Comme au Viêtnam, et de manière encore plus ouverte sans doute, Hanson est considéré ici comme un membre d’une armée d’occupation. Dans ces rues envahies de chiens errants redevenus des bêtes sauvages que les policiers tuent dans le cadre d’un concours lancé dans le commissariat, où le danger omniprésent fait son lit sur la misère des habitants, Hanson ne cesse de revivre les souvenirs de guerre qui le hantent et, surtout, tente de maîtriser la violence qui couve en lui et à laquelle il ne peut plus laisser libre cours. Car même dans un lieu aussi violent que le North Precinct, on est au États-Unis, une société policée dans laquelle il convient de garder un minimum le contrôle lorsque l’on porte un uniforme.
Fini la dope et l’alcool qui le faisaient en grande partie tenir au Viêtnam, car ici les conséquences d’une bagarre pourraient s’avérer bien plus grande que prévue, sauf peut-être dans le bar du club de la police, justement :
« C’était le seul bar où Hanson se sentait à son aise, où il n’avait pas peur de se saouler. Ici, presque tout le monde était armé. Ils avaient tous vu des gens se faire tuer, certains en avaient tué eux-mêmes. Aucun risque qu’une fois ivres, ils provoquent quelqu’un d’autre sans connaître les conséquences éventuelles. […] Les flics savaient que lorsqu’un type cherchait la bagarre, les choses pouvaient dégénérer très rapidement, et cela expliquait cette ambiance courtoise. Une société armée, songea Hanson, est une société polie. »
Ainsi, dans les pas d’Hanson au-delà d’une peinture alternant âpreté et comédie du quotidien des flics de terrains et des habitants du ghetto que l’on peut trouver par ailleurs chez Wambaugh, c’est le traumatisme de la guerre que nous donne à voir Kent Anderson.
Un traumatisme difficilement assumé – ainsi Hanson n’a de cesse de dire qu’il désire la mort de l’ensemble des psychiatres et avocats et voit dans chaque civil un peu trop lisse à son goût un psy en puissance – mais qui n’est pas moins profond et qui s’exprime en grande partie ici à travers l’image des chiens. Les chiens qui ont servi à Hanson pour s’exercer aux premiers secours lors de la guerre, ceux que l’on chasse dans le North Precinct, celui qu’Hanson adopte… symboles de ses péchés comme de ses tentatives de rédemption.

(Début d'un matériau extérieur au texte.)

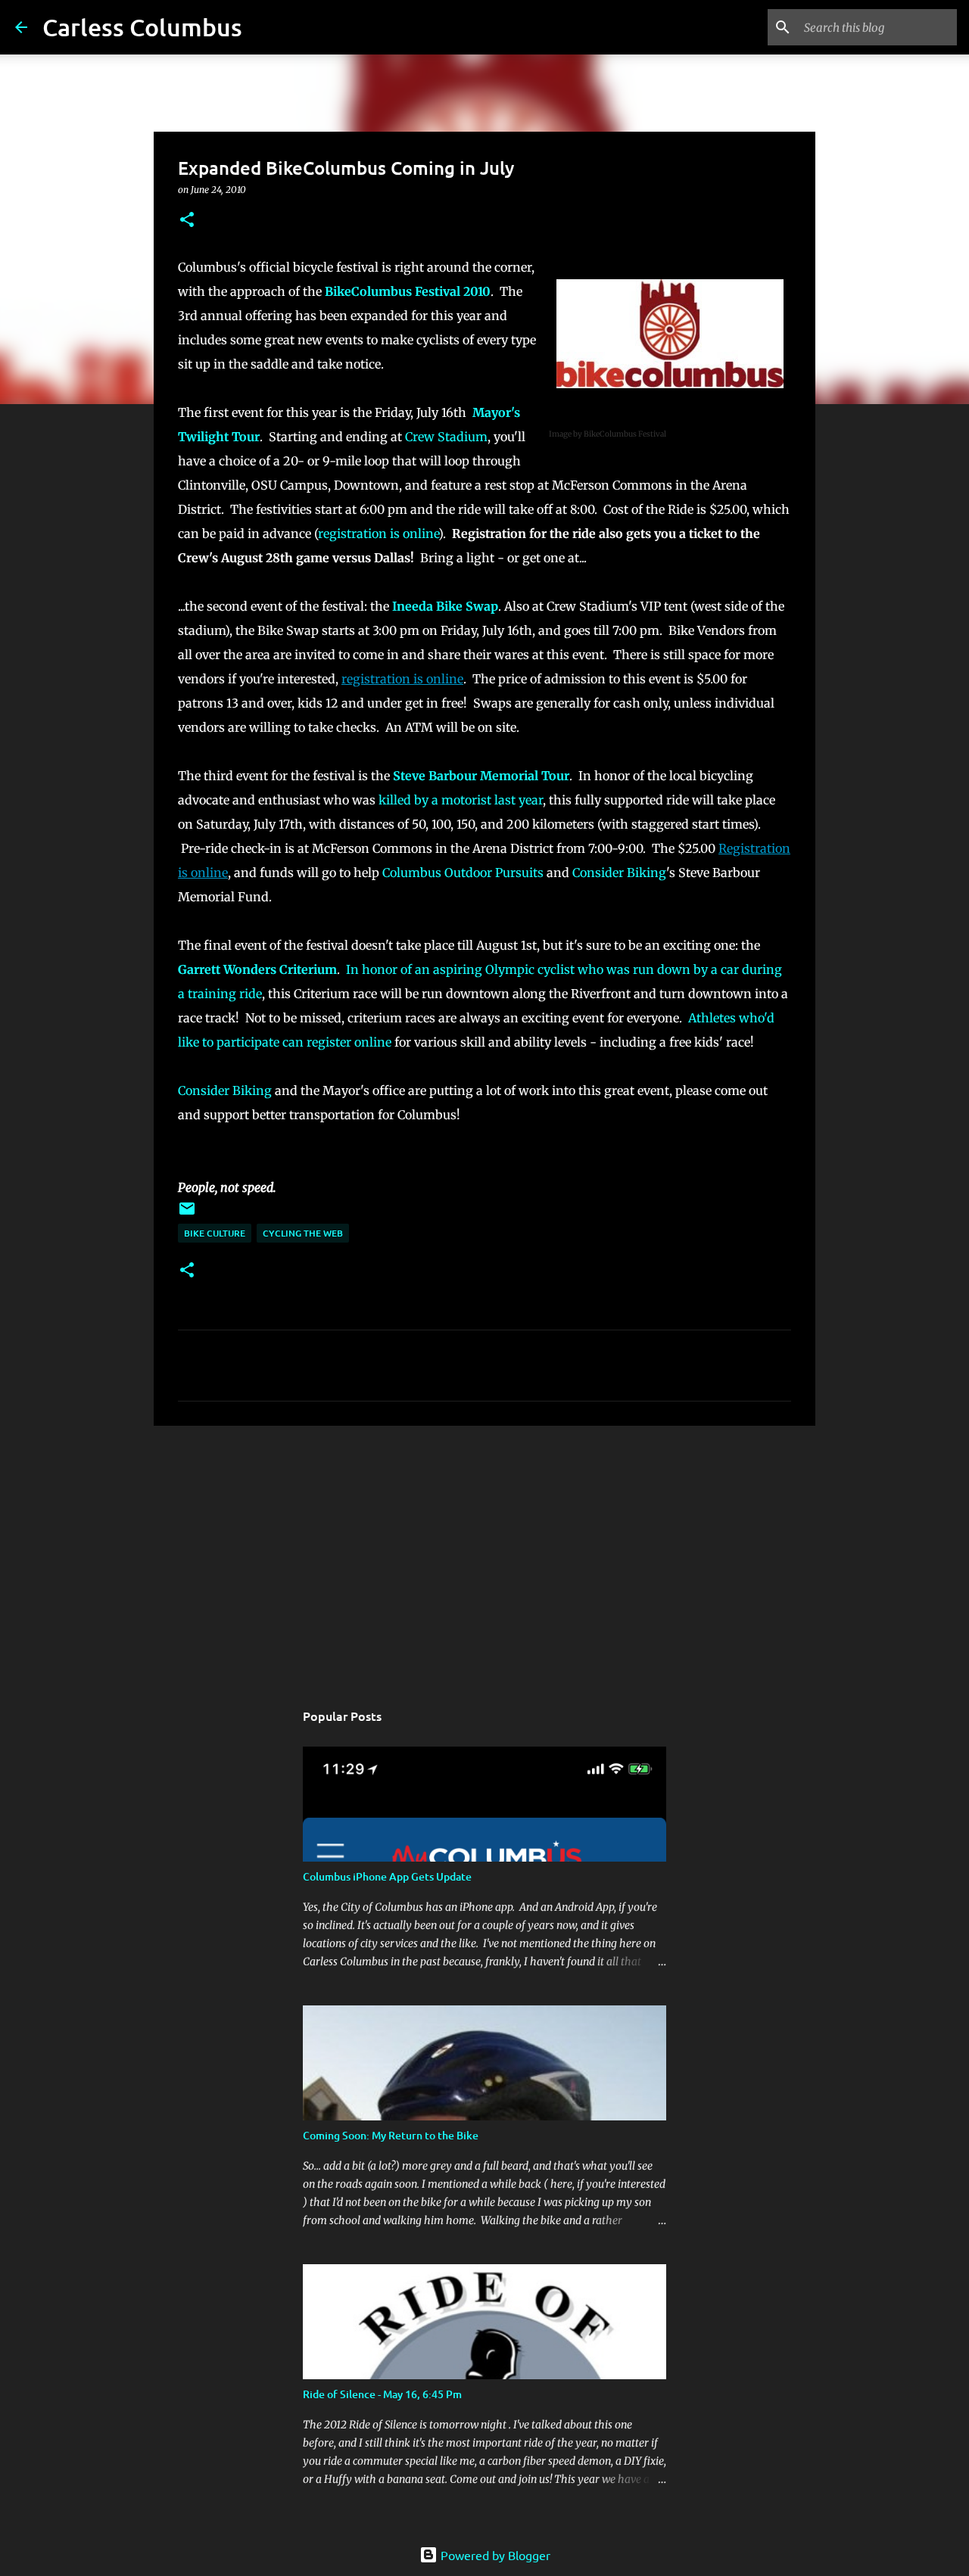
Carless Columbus (142, 27)
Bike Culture (214, 1233)
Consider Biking (619, 872)
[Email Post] (187, 1214)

Afférente à ce traumatisme, il y a aussi la difficulté à se réinsérer dans une société qui n’a plus connu la guerre sur son sol depuis la guerre de Sécession et ne connaît du Viêtnam que ce qu’elle en a vu à la télévision, dans laquelle les vétérans sont à la fois méprisés, considérés comme des tueurs au service d’une cause injuste, et admirés d’une façon pour le moins équivoque. Ainsi voit-on défiler les personnages qui n’ont pas fait la guerre mais se revendiquent comme vétérans et en particulier des Forces spéciales.
Pas forcément très équilibré lui-même, Hanson peine à retrouver la paix. Et ça n’est pas sa rencontre avec Doc, son compagnon d’armes, qui va arranger les choses.
Extrêmement percutant, dans le drame comme dans l’humour dont Anderson ne se départ jamais, baigné de violence, que ce soit dans les événements dépeints ou dans la manière de les écrire, Chiens de la nuit est sans conteste une œuvre majeure sur le retour du Viêtnam, mais aussi sur une Amérique de la fin des années 1970 dépouillée de son innocence. Il confirme après Sympathy for the Devil tout le talent de plume de Kent Anderson.
Kent Anderson, Chiens de la nuit (Night Dogs, 1996), Folio Policier, 2014. Traduit par Jean Esch.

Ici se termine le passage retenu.